Question

Arrange the following compounds in increasing order of their ionic character.
\[SnC{l_2},\,SnC{l_4},\,SiC{l_4},\,Sn{F_4},\,Sn{F_2}\]
A. \[Sn{F_2} < SnC{l_2} < SnC{l_4} < SiC{l_4}\]
B. \[Sn{F_2} < SnC{l_2} < SiC{l_4} < SnC{l_4}\]
C. \[Sn{F_2} < SnC{l_2} < SnC{l_4} < Si{F_2}\]
D. \[Sn{F_2} < SnC{l_2} < Sn{F_4} < SiC{l_4}\]

Answer 1

Hint: Ionic compounds have greater melting and boiling points because their molecules attract one another more strongly. As a lattice energy is defined as the force needed to separate an ionic compound into its individual gaseous ions. The stronger the bond, the more lattice energy will be present.

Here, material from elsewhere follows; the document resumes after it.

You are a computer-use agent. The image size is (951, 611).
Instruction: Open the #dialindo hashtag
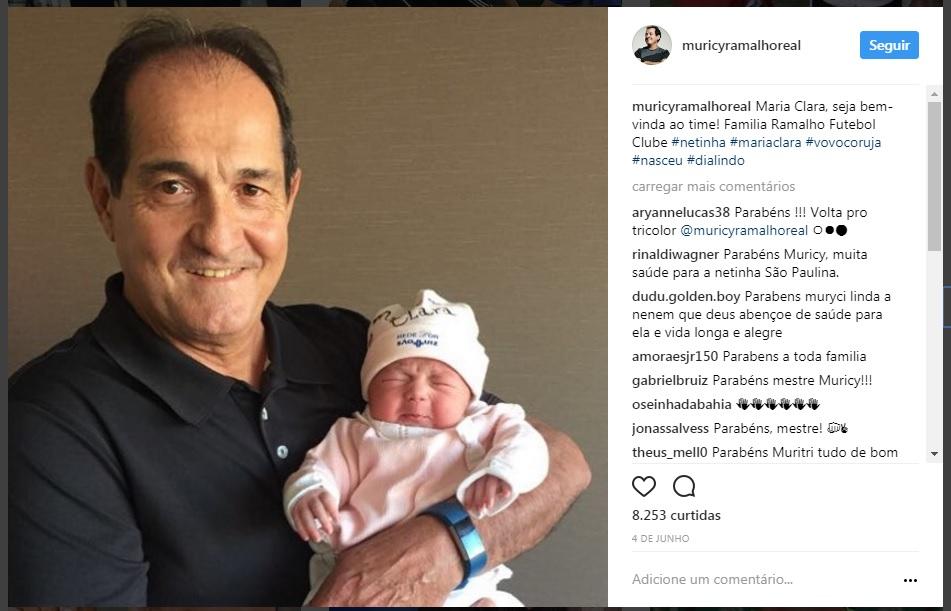pos(716,160)
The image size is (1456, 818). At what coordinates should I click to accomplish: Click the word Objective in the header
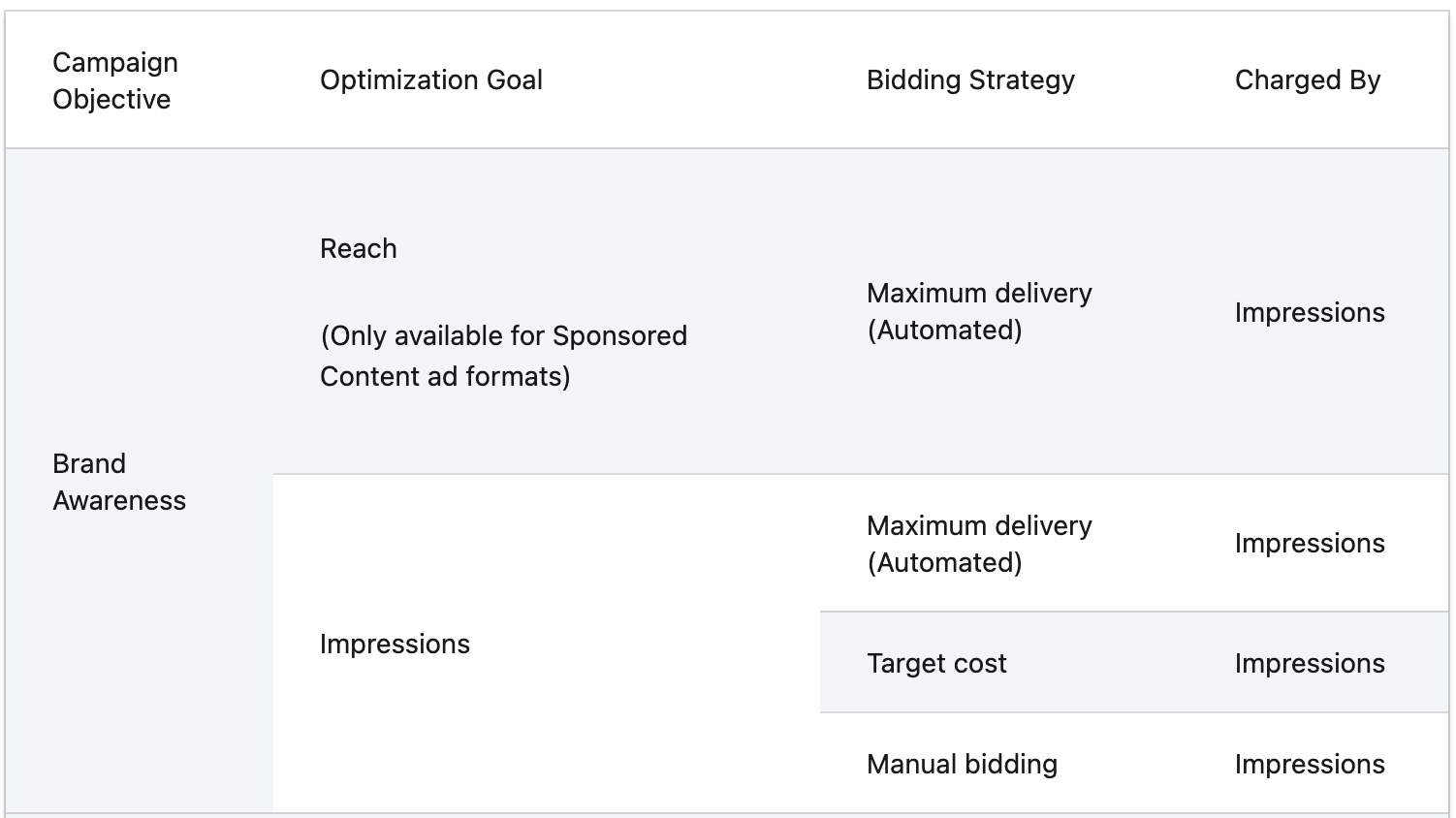[111, 100]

Complete Step-by-Step Explanation:
In order to know the lattice energies of the ionic compounds that are relatively high. For instance, the lattice energy of \[NaCl\] is \[787.3\,KJ/mol\], which is just a tiny amount of the energy released during gas combustion. When the ions are tiny, the binding between ions with opposite charges is strongest. Compare the given compound series to \[SnC{l_4}\]and \[SnC{l_2}\]which have high melting points. Also keep in mind that a metal cation's polarising effect grows as its charge does, that is giving the molecule a covalent property.
\[SnC{l_4}\] will be covalent and \[SnC{l_2}\] will be ionic. Therefore, the charges on the ions and, consequently, the separation between the centres of the ions after they pack to form a crystal, determine the strength of the connection between the ions of opposite charge in an ionic compound. The lattice energy of the compound, or the energy released when oppositely charged ions inside the gas phase close to form a solid, can be used to determine the strength of the bonds in an ionic compound.
So, the lattice energy of the ionic character is: \[Sn{F_2} < SnC{l_2} < SnC{l_4} < SiC{l_4}\]and the lattice enthalpy is: \[Sn{F_2} > SnC{l_2} > SnC{l_4} > SiC{l_4}\]because lattice enthalpy is directly proportional to the covalent characters of the compound.

Thus, the correct option is: (A) \[Sn{F_2} < SnC{l_2} < SnC{l_4} < SiC{l_4}\]

Note: It should be noted that a crystal structure also affects lattice energy Because the ionic radii of the cations decrease in the order and there are some additional considerations to be aware of, such as covalent character and electron-electron interactions from lithium to potassium, the lattice energy gradually decreases. In contrast, the iodide salt always has a very low lattice energy and the fluoride compound always has the highest for a given metallic element ion.